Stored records
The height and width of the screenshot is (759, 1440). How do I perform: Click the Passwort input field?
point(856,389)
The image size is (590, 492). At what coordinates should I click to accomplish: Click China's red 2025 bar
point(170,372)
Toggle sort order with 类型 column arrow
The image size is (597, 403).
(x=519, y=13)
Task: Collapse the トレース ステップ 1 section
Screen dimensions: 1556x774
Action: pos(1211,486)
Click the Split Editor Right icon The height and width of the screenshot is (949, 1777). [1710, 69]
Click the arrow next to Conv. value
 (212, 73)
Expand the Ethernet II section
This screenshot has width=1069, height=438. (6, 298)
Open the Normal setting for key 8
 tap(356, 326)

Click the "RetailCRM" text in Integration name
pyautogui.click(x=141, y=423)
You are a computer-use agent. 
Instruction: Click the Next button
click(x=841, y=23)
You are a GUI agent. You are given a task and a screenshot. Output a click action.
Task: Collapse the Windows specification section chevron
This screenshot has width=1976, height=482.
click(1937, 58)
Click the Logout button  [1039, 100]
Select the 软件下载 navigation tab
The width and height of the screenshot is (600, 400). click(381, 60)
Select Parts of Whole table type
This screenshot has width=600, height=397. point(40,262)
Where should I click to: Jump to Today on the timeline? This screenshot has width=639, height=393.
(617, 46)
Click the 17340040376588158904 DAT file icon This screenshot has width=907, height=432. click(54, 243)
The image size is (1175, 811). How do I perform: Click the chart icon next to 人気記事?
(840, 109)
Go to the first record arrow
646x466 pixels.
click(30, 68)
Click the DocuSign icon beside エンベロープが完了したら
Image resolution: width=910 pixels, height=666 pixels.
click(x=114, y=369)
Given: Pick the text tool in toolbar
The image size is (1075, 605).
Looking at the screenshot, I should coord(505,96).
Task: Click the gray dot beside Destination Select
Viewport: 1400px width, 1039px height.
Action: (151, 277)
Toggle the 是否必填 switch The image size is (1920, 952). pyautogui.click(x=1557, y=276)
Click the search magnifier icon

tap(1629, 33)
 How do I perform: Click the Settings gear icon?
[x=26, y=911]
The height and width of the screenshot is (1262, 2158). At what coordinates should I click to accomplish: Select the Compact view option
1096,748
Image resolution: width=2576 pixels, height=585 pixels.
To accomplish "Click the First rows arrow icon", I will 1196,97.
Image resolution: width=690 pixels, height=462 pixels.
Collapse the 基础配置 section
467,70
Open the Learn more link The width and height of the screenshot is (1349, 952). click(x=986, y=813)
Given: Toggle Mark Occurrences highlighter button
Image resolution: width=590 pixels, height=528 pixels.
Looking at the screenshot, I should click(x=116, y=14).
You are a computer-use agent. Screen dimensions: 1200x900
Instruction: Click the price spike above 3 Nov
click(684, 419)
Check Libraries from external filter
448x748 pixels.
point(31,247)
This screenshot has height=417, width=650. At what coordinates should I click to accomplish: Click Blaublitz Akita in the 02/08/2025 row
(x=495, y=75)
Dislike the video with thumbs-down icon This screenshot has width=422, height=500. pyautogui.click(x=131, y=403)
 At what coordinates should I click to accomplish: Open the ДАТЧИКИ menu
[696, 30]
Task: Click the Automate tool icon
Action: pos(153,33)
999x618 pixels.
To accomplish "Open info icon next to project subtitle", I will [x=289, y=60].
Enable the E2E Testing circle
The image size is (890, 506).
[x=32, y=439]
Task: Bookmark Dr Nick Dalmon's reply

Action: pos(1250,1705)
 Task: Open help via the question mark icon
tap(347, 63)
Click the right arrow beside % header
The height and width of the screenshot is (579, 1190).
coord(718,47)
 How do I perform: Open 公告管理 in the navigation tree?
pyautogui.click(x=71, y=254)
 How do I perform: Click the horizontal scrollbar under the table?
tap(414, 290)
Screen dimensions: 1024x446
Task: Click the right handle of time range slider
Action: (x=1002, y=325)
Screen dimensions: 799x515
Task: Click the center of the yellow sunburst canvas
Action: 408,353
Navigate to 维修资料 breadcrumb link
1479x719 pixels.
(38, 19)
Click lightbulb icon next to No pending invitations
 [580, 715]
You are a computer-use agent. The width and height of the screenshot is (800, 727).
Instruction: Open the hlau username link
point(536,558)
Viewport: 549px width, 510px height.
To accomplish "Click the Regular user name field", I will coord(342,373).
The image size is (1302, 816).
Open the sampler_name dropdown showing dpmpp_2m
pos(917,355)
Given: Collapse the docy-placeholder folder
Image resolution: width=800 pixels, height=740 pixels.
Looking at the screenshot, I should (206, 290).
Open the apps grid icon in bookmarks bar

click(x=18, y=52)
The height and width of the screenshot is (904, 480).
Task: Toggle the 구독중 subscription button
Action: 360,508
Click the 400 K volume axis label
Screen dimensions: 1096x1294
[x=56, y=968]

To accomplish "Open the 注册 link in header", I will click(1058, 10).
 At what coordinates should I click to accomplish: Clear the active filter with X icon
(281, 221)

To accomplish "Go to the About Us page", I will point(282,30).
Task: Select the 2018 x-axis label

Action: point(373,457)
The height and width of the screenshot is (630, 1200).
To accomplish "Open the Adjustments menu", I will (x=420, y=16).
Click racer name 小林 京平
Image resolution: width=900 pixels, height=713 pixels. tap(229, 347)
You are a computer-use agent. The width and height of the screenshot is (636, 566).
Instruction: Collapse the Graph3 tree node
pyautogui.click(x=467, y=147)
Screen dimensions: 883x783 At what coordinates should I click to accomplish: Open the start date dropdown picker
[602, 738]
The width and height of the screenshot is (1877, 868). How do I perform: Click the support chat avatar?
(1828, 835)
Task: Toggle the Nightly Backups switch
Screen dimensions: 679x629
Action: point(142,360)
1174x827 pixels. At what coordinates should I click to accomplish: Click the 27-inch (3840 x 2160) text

■ EXERCISE BRIEF: If a line in the entries above has the word "agent", copy it.

■ SOLUTION BELOW:
You are a computer-use agent. 
You are a GUI agent. You are given a task and a screenshot. Output a click action.
You are a computer-use agent. Screen dimensions: 1200x900
You are a computer-use agent. The width and height of the screenshot is (800, 727).
You are a computer-use agent. The width and height of the screenshot is (636, 566).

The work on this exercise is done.